Há vários filmes que retrataram esta possibilidade da repetição dos dias, e há um em particular que venho aqui comentar : O Feitiço do Tempo, da Columbia Pictures, com Bill Murray e Andy MacDowell. Este é o seu enredo:
Nevou durante uma viagem a Punxsutawney, Pensilvânia, para cobrir as festividades do Dia da Marmota. O metereologista Phil Connors (Bill Murray) vê-se preso no tempo, repetindo intermináveis vezes o dia 2 de fevereiro. O seu mundo é habitado pelas mesmas pessoas todos os dias, mas eles não sabem que o dia está a repetir-se. Isso dá-lhe uma certa vantagem. Ele pode descobrir o que uma mulher procura num homem, e então no "próximo" dia comportar -se exatamente do jeito certo para impressioná-la. Felizmente, há uma mulher por perto para praticar. Ela é Rita (Andy MacDowell), produtora de Phil, que tem de aguentar os seus ataques, exigências e mau humor. Pouco a pouco Phil consegue ver os seus erros e melhorar o seu comportamento até que, finalmente, o Dia da Marmota amanhece quando ela realmente gosta dele
Este filme é mesmo interessante e divertido pois evidência bem como seria mónotono reviver conscientemente o mesmo dia incessantemente. Para os restantes personagens que não tem essa consciência não existe esse sentimento de monotonia, mas para a personagem principal não é assim. E o que o que causa a repetição incessante do mesmo dia? O fato do protagonista cometer diversos erros que impedem que a protagonista se interesse amorosamente por ele. Erros do EGO, lá está. Só quando ele abandona o seu carácter egóico e apaixona-se verdadeiramente por ela e é correspondido, o dia deixa de se repetir!

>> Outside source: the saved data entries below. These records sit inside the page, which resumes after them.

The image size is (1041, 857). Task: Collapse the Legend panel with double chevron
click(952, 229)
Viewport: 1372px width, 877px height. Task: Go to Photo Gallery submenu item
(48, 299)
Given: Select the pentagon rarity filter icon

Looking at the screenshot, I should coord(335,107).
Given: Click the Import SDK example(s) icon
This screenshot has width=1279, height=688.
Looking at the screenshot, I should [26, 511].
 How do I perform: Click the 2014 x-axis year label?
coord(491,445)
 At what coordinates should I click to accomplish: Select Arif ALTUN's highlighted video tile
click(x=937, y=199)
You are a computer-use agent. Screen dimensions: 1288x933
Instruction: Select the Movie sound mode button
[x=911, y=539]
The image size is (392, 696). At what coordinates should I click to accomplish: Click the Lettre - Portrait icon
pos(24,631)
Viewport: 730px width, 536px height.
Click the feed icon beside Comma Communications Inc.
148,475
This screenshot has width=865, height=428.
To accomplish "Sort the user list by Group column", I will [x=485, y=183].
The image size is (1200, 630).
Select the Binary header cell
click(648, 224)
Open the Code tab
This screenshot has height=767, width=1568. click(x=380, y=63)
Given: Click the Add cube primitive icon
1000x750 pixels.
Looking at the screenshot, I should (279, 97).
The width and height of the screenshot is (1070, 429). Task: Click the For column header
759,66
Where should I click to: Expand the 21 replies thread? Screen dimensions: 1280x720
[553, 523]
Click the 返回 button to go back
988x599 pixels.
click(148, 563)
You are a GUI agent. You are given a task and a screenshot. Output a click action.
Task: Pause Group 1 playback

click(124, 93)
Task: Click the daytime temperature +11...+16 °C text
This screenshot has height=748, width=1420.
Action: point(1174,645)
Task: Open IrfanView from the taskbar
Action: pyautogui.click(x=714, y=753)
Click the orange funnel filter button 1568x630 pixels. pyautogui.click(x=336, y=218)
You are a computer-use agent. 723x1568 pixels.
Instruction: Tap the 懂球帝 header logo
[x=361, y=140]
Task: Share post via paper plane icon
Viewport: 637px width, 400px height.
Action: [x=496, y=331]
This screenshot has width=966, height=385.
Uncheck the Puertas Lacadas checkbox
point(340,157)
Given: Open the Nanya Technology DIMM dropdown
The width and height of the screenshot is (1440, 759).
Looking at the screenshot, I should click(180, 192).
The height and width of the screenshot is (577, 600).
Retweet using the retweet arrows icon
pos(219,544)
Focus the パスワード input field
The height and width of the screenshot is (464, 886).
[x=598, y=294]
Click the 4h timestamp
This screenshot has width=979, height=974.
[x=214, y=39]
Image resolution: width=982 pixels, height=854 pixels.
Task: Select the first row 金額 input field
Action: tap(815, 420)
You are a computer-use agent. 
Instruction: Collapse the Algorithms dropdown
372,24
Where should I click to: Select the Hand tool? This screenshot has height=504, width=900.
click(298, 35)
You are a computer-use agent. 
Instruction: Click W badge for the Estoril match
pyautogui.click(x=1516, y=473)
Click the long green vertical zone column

Assim é com cada um de nós! Repetimos incessantemente o mesmo tipo de erro, e quando aprendemos a lição subjacente, surge outro desafio ou aspecto da vida a requerer a nossa atenção! E assim avançamos, passo a passo, pedra entre pedra...
Reportando-nos ao contexto atual, creio estar certa quando digo que ninguém no seu pleno juízo quererá esta doença - neste caso pela forma de um vírus. Isto não é fantástico!
Porém, esta pandemia veio dar-nos uma possibilidade de reflectir acerca destas questões e de nos fazer redefinir prioridades e pode ensinar-nos, se tivermos abertura para tal, a valorizar tanta coisa que antes não davamos grande valor...
Como hoje comentava com uma amiga, é absurdo viver em pânico e totalmente subjugado pelos acontecimentos. Mas também é igualmente negativo, ser um inconsequente e não medir os perigos. Entre estes dois extremos deve existir um meio termo...
Tenha presente isto: a insegurança é um fato da vida, exista ou não pandemia. Assim, aprenda a desfrutar mais da vida, aprenda a reflectir e a pensar pela sua própria cabeça e não vá na onda das massas.
"É uma grande benção que a vida seja insegura, que o amor seja inseguro e que estejamos fundamentalmente num estado de desconhecimento. Nós podemos ser como crianças - Apanhar borboletas, conchas na praia ou pedrinhas coloridas como se fossem diamantes e desfrutar tudo isso". Osho - "Inocência, conhecimento e deslumbramento".